Hamburg-Eimsbütteler Ballspiel-Club
- Full name: Hamburg-Eimsbütteler-Ballspiel-Club von 1911 e. V.
- Founded: 1911
- Ground: Professor-Reinmüller-Platz
- League: Oberliga Hamburg (V)
- 2025–26: Oberliga Hamburg, 13th of 18
- Website: https://hebc.de/
| Home colours | Away colours |

= Hamburg-Eimsbütteler Ballspiel-Club =

German association football club from Hamburg, Germany

Hamburg-Eimsbütteler Ballspiel-Club (Hamburg-Eimsbütteler Ballspiel-Club e.V.) is a German sports club in Eimsbüttel, Hamburg, Germany. The club is also known as HEBC Hamburg, HEBC and Hamburg-Eimsbütteler BC.

== History==

The club was founded in 1911 as SC Eibe. The club merged three times over ten years. First, they merged with Harvestehuder FC in 1912 to form Hamburger BC 1911. They had a failed merger with SC Hansa 1911 in 1919 then merged with Eimsbütteler SC in 1921 to form Hamburg-Eimsbütteler BC. They then merged with Sport 01 Hamburg during World War II but re-formed as Hamburg-Eimsbütteler Ballspiel-Club after. During these years, they were mostly in the second division of the Fußball-Bezirksklasse Groß-Hamburg (Football district class Greater Hamburg). The club competed in the 1935 Tschammerpokal, but was eliminated by Eimsbütteler TV, 7:3.

The club played in the 1. Klasse Hamburg from 1945 to 1947, which was the second highest class of West German football. They were relegated in 1949 and had dropped down to the fourth division by 1951. The club made it back to the third division from 1954 to 1957 then made it to the second division until demotion in 1960. With the creation of the Bundesliga in 1963, they remained in the third division. The team made it to the finals of the Hamburg Cup in 1982–83 but were defeated by Hummelsbütteler SV in the penalty kick shootout.

The team struggled in the decades after, often staying in the sixth division in the 1990s and 2000s. They were demoted to the 7th division in 2011 and had to fight off other demotion battles before eventually making it back to the fifth division in 2017–18, where they play today.

The club received the Uwe-Seeler-Preis (Uwe-Seeler-Prize) in 2016 for their contributions to youth football. Andy Grote and Uwe Seeler awarded the prize. The club's indoor soccer team competed for the Laubvogel Cup in 2017. The team hired Özden Kocadal as a head coach in 2019. HEBC made significant upgrades to their facilities in 2020, with the installation of LED's and floodlights.
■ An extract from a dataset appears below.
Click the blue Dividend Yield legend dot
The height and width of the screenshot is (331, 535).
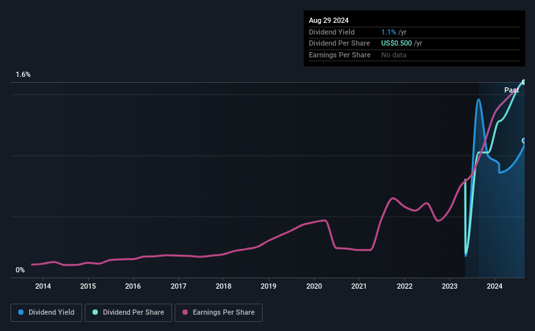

The club's main rival is Altona 93, with matches between the clubs being considered a derby.

HEBC won the 2025–26 Hamburg Cup to qualify for the 2026–27 DFB-Pokal, its first ever appearance in the competition. It hosted Bundesliga side Borussia Dortmund in the first round at the Volksparkstadion, and set a Pokal attendance record for a match involving a fifth-tier side.

== Honors==
- Fußball-Bezirksklasse Groß-Hamburg
Champions: 1942–43
- Verbandsliga Hamburg-Germania
Champions: 1956–57
- Hamburg Cup
Champions: 2026

== Notable players and staff==

- Horst Haecks - Played for the club as a youth player and later played for FC St. Pauli.
- Aferdita Kameraj - Played for the club as a youth player. She later played in the Frauen-Bundesliga for Hamburger SV.
- Jörn Großkopf - He played in the Bundesliga for FC St. Pauli and later coached HEBC Hamburg from 2018 to 2019.
- David Philipp - Played for the club as a youth player and later played for the Germany youth football team.
- Thomas Wolter - Played for the club from 1979 to 1984 and made an appearance for the Germany national team.
- Daniel Brückner - Played for the club from 2001 to 2004 and later played for SC Paderborn in the Bundesliga.
- Burghard Rylewicz - He played for the club as a youth player and later played in the first division for VfB Oldenburg and Borussia Dortmund.
- Heinrich Kokartis - He played for the club as a youth player and later played for Werder Bremen.
- André Trulsen - He played for the club as a youth player and later played for FC St. Pauli and 1. FC Köln. He was later voted in as one of the best players in FC St. Pauli's history.